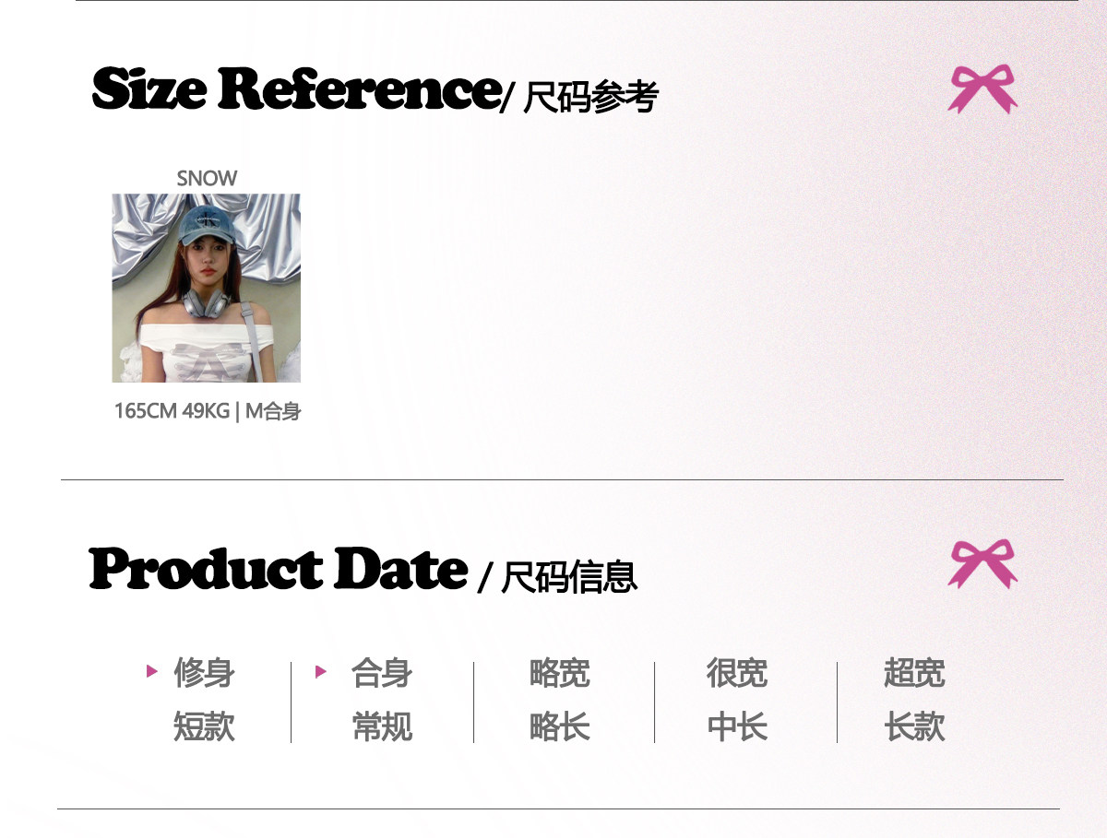Click the pink arrow marker beside 修身
This screenshot has width=1107, height=838.
[x=152, y=671]
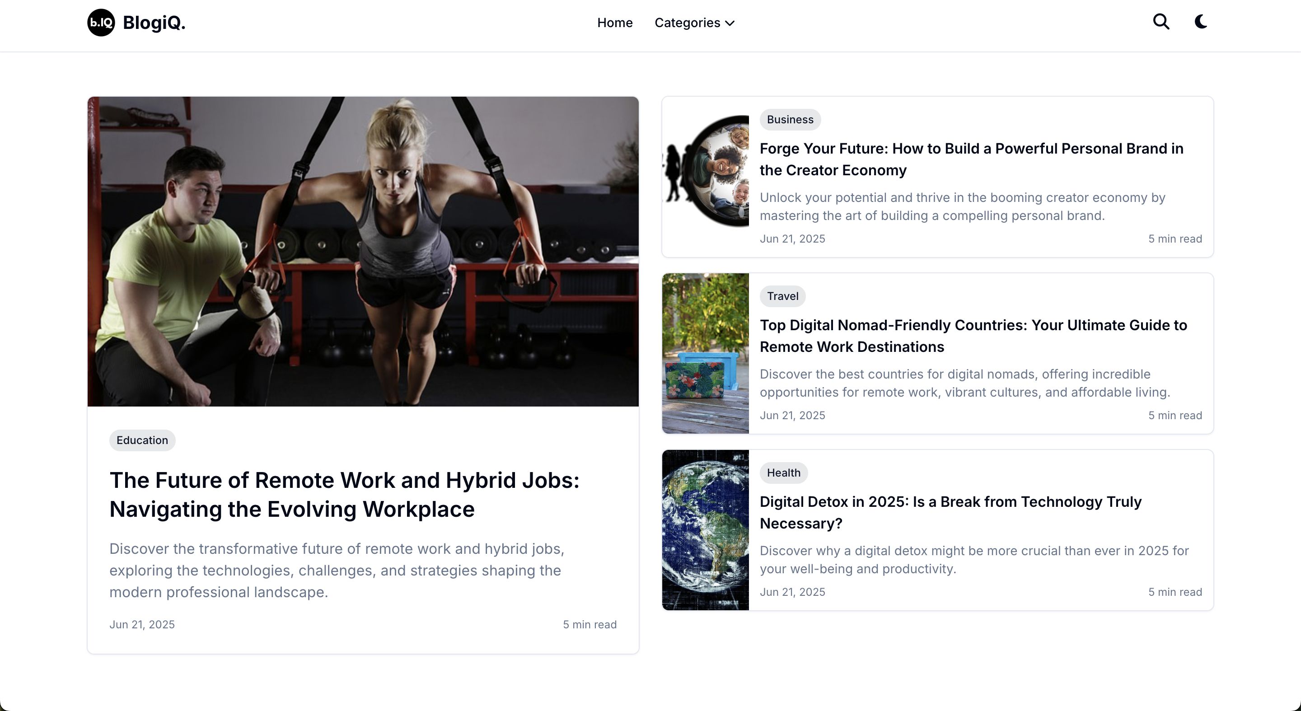The image size is (1301, 711).
Task: Click the Digital Detox excerpt text
Action: pos(974,560)
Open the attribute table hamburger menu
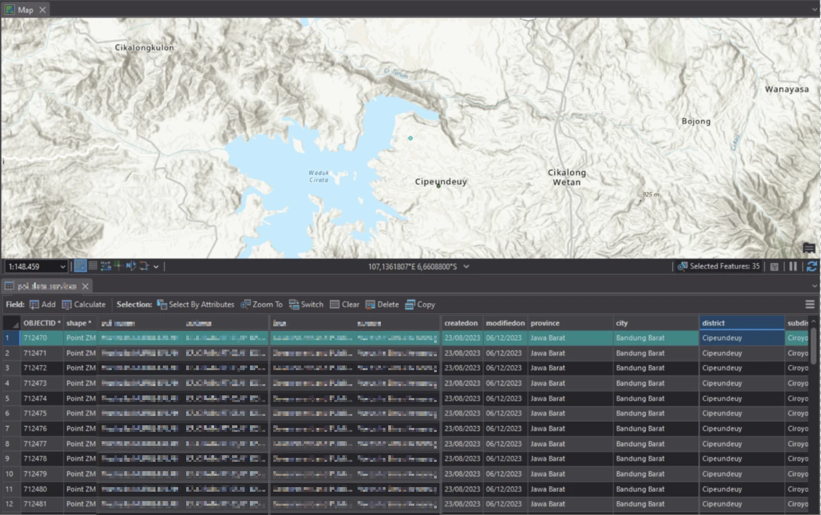821x515 pixels. (x=810, y=304)
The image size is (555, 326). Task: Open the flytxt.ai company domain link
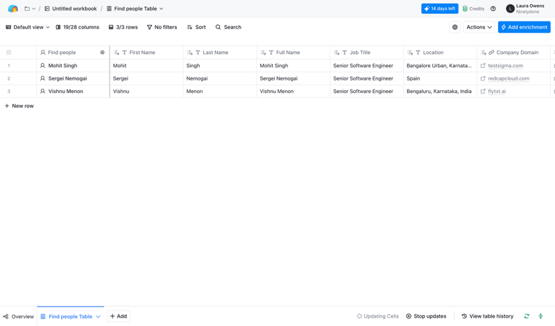497,92
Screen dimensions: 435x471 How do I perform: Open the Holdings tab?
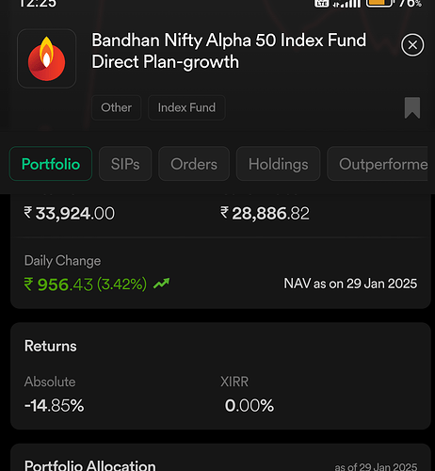point(279,164)
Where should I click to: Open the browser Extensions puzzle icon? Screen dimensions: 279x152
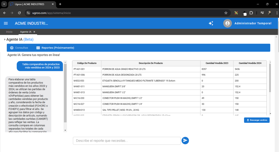click(251, 13)
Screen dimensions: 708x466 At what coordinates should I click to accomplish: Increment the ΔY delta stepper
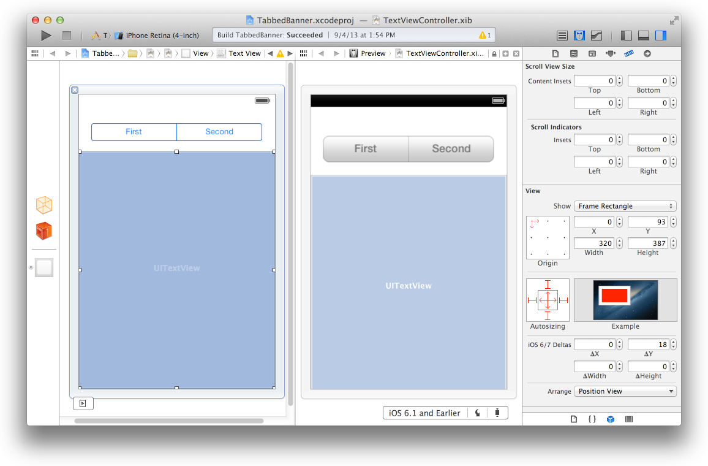click(672, 342)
# # # # # # #
Problem description: What is needed is a word-for-word copy of the lines from the one containing "The image size is (555, 326)." through the final line of the records above, both included, with the pictures left out.

Problem solution:
The image size is (555, 326). Task: Open the flytxt.ai company domain link
497,92
Screen dimensions: 435x471 How do I perform: Open the Holdings tab?
point(279,164)
Where should I click to: Open the browser Extensions puzzle icon? Screen dimensions: 279x152
click(251, 13)
Screen dimensions: 708x466 At what coordinates should I click to accomplish: Increment the ΔY delta stepper
click(672, 342)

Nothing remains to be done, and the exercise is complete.